Reading passage =
⟨

Absolutely pathetic.
We complain about the rich and economic disparities. Then precisely we practice TRICKLE-UP ECONOMICS, by pouring money in programs that use the poor to feed the rich; especially the elite.
America spends 17% of its GDP on healthcare. Our European competitors spend 5%-11% of GDP. So where does the third of the 'healthcare GDP' (700 Billion dollars) go?
The problem is not revenues though we have to raise taxes to pay off our 15.5 Trillion debt.
Problem is the 1.6 Trillion annual budget deficit; because we spend too much on everything compared to everybody else. The 39 billion cut agreed by Congress is only 2% of the budget; while the budget deficit is 40%.
The "Ownership Society" program allegedly aimed to help the low-income wage-earners to be home owners, ended-up boosting the wealth of the super-elites - bankers, hedge fund managers, etc.
And despite all this experience of past economic models we are never short of more models to use the poor to enrich the wealthy.
Drug and insurance companies of course. That's why we wanted real healthcare reform without a policy of corporate welfare for those guys.

⟩

Source data
⟨

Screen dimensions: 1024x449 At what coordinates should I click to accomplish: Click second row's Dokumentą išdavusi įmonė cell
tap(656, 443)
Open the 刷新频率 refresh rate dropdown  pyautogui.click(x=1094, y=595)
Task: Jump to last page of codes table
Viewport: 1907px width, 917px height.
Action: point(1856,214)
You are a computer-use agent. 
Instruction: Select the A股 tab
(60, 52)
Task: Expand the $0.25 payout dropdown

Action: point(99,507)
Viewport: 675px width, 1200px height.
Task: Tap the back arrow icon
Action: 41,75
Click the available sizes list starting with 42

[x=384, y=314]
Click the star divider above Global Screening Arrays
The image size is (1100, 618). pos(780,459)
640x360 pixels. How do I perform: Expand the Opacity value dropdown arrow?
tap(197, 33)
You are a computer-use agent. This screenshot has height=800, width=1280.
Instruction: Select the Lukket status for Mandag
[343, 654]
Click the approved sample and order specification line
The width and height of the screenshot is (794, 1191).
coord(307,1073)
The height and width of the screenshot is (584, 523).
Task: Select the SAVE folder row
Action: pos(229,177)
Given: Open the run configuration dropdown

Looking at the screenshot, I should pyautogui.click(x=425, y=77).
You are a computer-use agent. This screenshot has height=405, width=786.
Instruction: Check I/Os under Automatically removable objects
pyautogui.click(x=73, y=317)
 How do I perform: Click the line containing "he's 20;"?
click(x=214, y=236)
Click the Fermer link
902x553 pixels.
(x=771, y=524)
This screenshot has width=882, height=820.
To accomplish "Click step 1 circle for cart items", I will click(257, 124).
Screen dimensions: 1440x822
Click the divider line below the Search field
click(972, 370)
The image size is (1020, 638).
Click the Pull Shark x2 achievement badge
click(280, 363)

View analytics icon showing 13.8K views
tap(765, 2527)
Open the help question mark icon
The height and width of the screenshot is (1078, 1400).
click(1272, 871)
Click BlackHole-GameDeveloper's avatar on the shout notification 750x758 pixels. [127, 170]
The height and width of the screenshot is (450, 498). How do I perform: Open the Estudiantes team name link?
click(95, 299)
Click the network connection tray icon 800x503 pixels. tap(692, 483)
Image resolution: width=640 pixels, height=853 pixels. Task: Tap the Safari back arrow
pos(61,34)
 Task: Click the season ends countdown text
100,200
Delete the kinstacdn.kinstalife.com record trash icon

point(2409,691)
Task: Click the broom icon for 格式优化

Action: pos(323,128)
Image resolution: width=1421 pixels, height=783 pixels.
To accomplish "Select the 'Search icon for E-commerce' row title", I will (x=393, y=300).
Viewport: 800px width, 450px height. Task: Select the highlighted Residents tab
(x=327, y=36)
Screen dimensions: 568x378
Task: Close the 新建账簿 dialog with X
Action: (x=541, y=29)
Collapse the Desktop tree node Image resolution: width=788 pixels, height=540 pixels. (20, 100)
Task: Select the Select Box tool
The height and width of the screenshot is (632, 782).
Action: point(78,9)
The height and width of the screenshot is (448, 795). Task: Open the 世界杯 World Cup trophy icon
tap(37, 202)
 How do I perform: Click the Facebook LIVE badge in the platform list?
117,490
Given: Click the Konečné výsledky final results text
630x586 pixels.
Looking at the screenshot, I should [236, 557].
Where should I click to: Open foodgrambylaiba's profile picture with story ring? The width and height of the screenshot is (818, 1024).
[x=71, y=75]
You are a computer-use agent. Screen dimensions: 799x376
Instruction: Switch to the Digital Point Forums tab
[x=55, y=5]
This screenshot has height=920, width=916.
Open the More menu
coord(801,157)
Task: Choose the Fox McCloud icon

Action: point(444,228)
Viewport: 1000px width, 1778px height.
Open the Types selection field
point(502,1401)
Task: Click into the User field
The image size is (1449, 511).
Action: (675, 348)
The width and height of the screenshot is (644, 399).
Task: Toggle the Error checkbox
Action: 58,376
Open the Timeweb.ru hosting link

⟩

Exercise set =
1 > In the comment on government spending and healthcare, what percentage of its GDP does America spend on healthcare?
2 > Continue the comment on government spending and healthcare from its last sentence.

Task-by-task results =
1 > 17%

2 >
And that's why there is NO movement for making the rich pay for making their money on the backs of the middle class and the working poor. Our WHOLE governing body is part of the top one per cent. And all they do is posture and play "ain't it awful" wringing their hands, pretending they are on the side of the tax-paying majority. Time to bring out the tumbrels.
Until corporations give us accountability, we will continue to spend 4 to 8 times as much on healthcare than Obamacare. They are now the middleman. Until that stops, the doctors, professional psychiatrists and others will get only a third to a quarter of what we give them as patients. The only hiring we get are minimum wage, and midlevel jobs. Few are a living wage, which is why the whole country is in debt. Yes, we should demand more accountability. The government already has plenty of accountability. Private corporations have none. They don't even have to pay taxes!
I think you're confusing CEO with owner & perhaps entrepreneur. They're not necessarily the same thing.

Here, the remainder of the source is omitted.